Chaque personnage possède sa part d’humanité et de malhonnêteté, de faiblesse et de bonté. Au fil du livre, l’auteur dévoile leur histoire personnelle. Tous humains, beaucoup d’entre eux sont à la fois victimes et acteurs de la violence comme du tragique de l’Histoire. La traversée des sangliers bouleverse la chronologie pour mettre en lumière ces destins liés, les actes du passé influençant ceux de l’avenir, ces enfants héritant de leurs parents.

Le roman bascule souvent dans le fantastique, parce que ce qui se passe dans l’esprit des personnages a autant d’importance que la réalité des faits. L’alternance de bonhomie joyeuse, de poésie née de la nature et d’horreur correspond à la vérité complexe du monde où vivent ces personnages, une société où la parole sincère est peut-être trop rare, où l’on ne dit pas ce qui est important.

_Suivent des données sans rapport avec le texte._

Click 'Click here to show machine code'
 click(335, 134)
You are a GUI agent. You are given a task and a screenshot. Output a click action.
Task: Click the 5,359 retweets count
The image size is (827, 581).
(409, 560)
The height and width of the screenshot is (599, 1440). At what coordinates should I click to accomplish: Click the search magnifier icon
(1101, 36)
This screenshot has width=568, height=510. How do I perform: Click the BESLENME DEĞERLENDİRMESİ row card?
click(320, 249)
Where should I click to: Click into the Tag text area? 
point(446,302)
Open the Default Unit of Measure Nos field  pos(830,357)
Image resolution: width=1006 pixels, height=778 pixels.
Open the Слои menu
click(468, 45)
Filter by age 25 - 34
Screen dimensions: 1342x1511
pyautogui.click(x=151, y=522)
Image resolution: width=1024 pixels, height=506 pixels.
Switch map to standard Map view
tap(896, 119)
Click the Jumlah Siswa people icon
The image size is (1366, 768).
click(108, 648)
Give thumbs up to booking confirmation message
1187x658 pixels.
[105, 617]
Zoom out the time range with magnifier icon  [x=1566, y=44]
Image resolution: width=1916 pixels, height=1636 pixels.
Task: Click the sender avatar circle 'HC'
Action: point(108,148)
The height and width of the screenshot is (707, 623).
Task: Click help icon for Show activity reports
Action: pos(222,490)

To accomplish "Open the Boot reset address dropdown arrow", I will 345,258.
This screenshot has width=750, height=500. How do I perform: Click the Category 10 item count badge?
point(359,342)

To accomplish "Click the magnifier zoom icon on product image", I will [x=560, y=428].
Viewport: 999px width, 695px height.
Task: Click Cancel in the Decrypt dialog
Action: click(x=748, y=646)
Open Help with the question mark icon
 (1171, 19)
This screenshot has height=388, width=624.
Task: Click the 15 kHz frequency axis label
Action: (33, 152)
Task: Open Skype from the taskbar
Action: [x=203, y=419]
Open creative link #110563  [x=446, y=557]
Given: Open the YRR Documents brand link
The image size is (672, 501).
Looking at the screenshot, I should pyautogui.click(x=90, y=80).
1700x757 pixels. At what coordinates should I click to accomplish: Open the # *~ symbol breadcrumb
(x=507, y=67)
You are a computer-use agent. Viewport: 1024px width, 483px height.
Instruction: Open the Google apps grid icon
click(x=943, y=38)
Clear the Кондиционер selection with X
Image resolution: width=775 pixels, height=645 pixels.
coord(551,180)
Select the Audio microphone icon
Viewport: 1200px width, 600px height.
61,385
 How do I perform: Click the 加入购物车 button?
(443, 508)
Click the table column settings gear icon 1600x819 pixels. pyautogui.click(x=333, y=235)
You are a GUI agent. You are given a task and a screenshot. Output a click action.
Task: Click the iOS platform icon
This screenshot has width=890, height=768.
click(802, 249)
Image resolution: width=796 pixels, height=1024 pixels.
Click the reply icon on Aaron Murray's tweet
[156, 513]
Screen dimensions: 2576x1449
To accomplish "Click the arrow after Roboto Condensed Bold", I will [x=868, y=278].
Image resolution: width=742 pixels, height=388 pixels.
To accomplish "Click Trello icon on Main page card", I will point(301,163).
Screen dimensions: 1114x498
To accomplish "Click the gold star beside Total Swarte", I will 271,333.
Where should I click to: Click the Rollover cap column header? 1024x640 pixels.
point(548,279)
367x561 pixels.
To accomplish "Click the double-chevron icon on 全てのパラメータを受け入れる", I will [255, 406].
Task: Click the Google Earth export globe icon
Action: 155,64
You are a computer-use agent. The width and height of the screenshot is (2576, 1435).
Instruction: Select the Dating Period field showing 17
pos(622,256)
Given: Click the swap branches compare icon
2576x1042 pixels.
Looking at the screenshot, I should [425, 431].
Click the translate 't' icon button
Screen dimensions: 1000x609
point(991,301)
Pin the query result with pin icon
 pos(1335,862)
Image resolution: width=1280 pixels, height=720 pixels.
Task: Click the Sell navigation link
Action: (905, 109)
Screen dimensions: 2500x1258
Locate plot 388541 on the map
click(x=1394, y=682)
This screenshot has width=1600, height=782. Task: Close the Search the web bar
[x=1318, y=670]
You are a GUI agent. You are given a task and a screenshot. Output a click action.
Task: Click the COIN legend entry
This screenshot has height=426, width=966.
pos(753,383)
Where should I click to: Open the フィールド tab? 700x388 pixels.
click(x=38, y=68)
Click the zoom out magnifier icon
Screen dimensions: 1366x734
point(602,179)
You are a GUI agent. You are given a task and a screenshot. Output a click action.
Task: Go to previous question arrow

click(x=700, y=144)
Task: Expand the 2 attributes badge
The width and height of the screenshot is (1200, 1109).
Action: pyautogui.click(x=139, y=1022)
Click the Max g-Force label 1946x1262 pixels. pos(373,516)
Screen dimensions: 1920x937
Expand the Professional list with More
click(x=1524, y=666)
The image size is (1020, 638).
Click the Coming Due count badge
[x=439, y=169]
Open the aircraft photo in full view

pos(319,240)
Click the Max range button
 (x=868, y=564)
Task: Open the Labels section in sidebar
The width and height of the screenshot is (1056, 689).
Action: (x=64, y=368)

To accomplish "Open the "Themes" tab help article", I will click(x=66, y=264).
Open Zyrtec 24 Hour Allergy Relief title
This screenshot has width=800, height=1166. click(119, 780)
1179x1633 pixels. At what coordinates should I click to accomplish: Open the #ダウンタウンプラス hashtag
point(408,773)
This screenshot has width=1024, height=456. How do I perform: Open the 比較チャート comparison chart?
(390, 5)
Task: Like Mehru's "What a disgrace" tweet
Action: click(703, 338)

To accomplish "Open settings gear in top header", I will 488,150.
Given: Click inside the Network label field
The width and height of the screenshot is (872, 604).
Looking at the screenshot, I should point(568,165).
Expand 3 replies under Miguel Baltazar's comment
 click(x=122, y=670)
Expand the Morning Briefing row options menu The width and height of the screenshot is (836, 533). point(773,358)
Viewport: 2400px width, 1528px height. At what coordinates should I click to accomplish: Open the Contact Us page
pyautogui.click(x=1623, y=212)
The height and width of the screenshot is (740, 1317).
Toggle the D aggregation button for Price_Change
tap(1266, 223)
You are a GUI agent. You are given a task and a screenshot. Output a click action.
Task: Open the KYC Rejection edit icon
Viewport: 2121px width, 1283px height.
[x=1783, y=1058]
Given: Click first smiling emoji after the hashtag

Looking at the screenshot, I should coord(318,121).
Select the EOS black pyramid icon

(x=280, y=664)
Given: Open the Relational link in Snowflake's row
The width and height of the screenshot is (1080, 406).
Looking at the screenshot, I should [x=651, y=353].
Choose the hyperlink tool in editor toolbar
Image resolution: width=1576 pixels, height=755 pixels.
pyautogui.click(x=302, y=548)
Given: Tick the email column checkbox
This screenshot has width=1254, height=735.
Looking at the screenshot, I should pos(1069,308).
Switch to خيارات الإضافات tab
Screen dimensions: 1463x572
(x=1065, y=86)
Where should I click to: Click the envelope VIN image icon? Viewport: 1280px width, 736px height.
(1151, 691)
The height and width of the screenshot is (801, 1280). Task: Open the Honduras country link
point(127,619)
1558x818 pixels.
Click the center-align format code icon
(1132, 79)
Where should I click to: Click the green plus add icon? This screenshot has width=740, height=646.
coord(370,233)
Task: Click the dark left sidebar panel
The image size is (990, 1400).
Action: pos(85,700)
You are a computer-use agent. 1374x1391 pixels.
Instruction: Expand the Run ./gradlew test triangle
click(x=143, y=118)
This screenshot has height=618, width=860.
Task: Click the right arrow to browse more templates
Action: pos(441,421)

Dès le chapitre 2, James Brooke, le deuxième rajah blanc du Sarawak, s’emportait : « ces Chinois, c’est tout sournoiserie et entourloupe, et que je fais les choses par-derrière, et que je parle fort, perfide et égoïste […]. Liou San-bang, espèce de vaurien […] ! Tu ne pouvais pas parler clairement, on n’en serait pas arrivés là ! ».

Le lecteur sort pantelant de La traversée des sangliers, lui aussi couvert de sang, de sueur et de fumée, des éclats de lumière au coin des yeux, parce que, comme pour tous les grands romans, arrivé au bout, on n’a pas fini d’épuiser la portée de ce qui s’y est dit, entre simplicité du quotidien et force du mythe, au moyen d’une structure et d’une langue bouleversantes.